Würde der strategische Plan beschlossen, so wäre dies ein enormer Fortschritt, urteilt Weiger. Aber die Entwicklungsländer, allen voran die afrikanischen Staaten, wollen konkrete Schutzziele nur mittragen, wenn sie seitens der Industrieländer finanzielle Zusagen dafür erhalten, dass sie ihren Naturschatz bewahren. "Eine solche Gegenleistung steht bereits im Konventionstext von 1992", sagt Weiger.

Anlässlich der Vorgängerkonferenz im Mai 2008 in Bonn sagte Gastgeber Deutschland damals bereits 500 Millionen Euro für die Jahre 2009 bis 2012 zu, um schwerpunktmäßig den Waldschutz zu fördern. Anschließend sollen jährlich 500 Millionen fließen. Andere Länder zogen nach, Norwegen überflügelte sogar den Gastgeber. "Das zugesagte Geld ist im Haushalt eingestellt und stammt aus dem Emissionshandel mit CO 2 -Zertifikaten", sagt Weiger, "aber es wird argumentativ gleich mehrfach verteilt. Denn es zählt auch als Beitrag zur Entwicklungszusammenarbeit und zum internationalen Klimaschutz."

Immerhin fließen die Euros, und auf dem Gipfel in Nagoya hat sich Gastgeber Japan jetzt ebenfalls spendabel gezeigt: Das Land will bis 2013 umgerechnet 1,4 Milliarden Euro für den Naturerhalt bereitstellen.

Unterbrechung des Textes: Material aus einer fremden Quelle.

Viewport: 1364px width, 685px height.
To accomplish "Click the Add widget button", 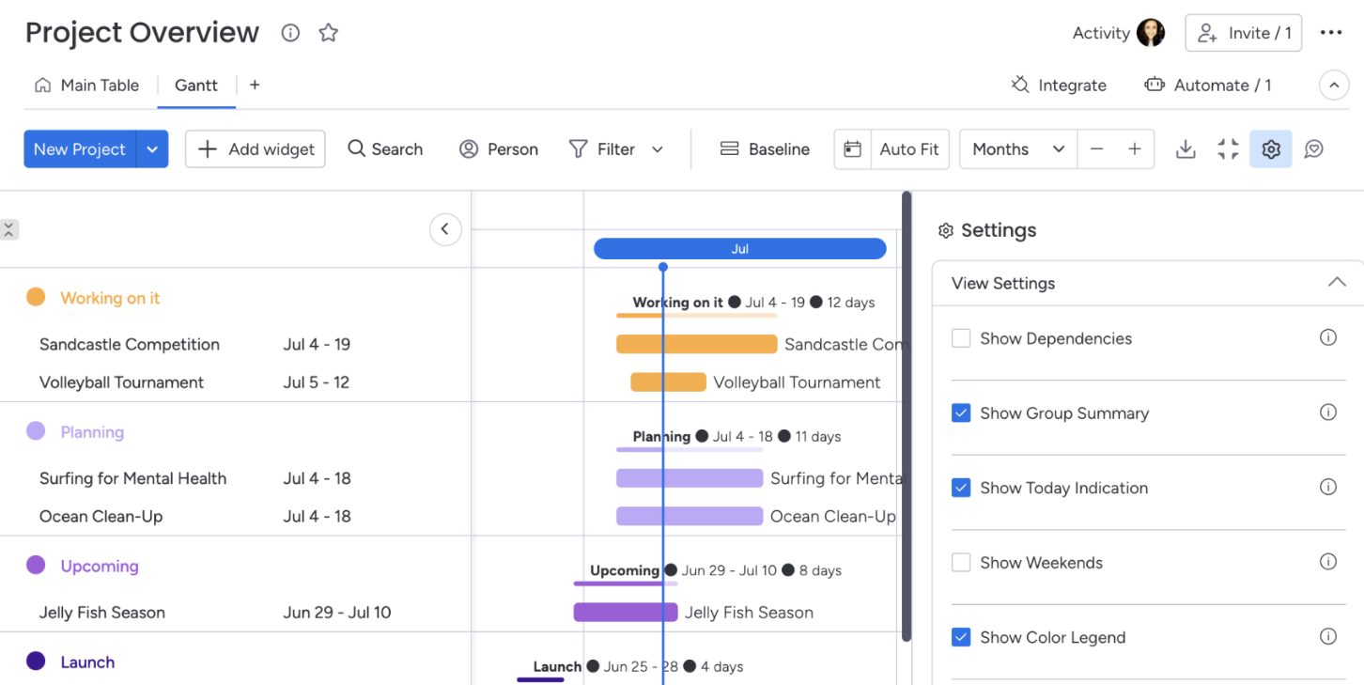I will point(256,148).
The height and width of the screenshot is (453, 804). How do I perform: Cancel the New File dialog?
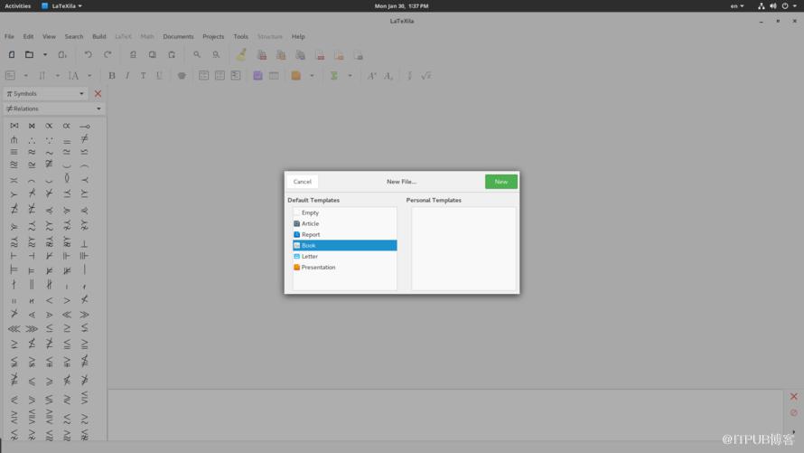302,182
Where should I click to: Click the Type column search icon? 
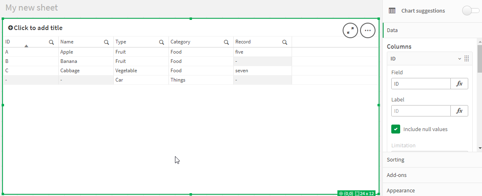[x=162, y=42]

Bleibt ein zweites großes Hindernis für einen erfolgreichen Konferenz-Abschluss: das sogenannte ABS-Protokoll. Die Buchstaben stehen für Access and Benefit-Sharing, für den Zugang zu genetischen Ressourcen, etwa zugunsten der Pharmaindustrie, und der gerechten Verteilung der Gewinne, die mit diesen Ressourcen verdient werden. "Hier muss sich die EU am meisten bewegen", urteilte gestern WWF-Experte Mitlacher. "Sie wünscht sich für ihre Industrie einen möglichst guten Zugang zu den Ressourcen. Dazu gehören neben nützlichen Wirkstoffen auch Krankheitserreger, die möglicherweise Pandemien auslösen können. Die Pharmakonzerne wollen Impfstoffe entwickeln. Nach den Diskussionsrunden sieht es nun so aus, dass ein Teil des Geldes, das die Unternehmen mit den Impfstoffen verdienen, in die Ursprungsländer zurückfließen muss."

Es werde noch die ganze Nacht über ein ABS-Protokoll verhandelt, sagte Mitlacher gestern Abend (japanische Zeit). Sollte die komplizierte Materie nicht über Nacht in ein Vertragswerk münden, so trete Plan B in Kraft, erklärte er: "Dann wird im kommenden Jahr der Zwei-Jahres-Gipfelrhythmus unterbrochen und eine außerordentliche Folgekonferenz einberaumt. Bis dahin können die Mandatsträger in ihren Ländern die Verhandlungspositionen nachjustieren, um dann zu einem Abschluss zu kommen." Einen Tag vor dem offiziellen Konferenzende steht bereits fest: Der Biodiversitäts-Gipfel in Nagoya wird sicherlich nicht so ergebnislos wie vor knapp einem Jahr der Uno-Klimagipfel in Kopenhagen.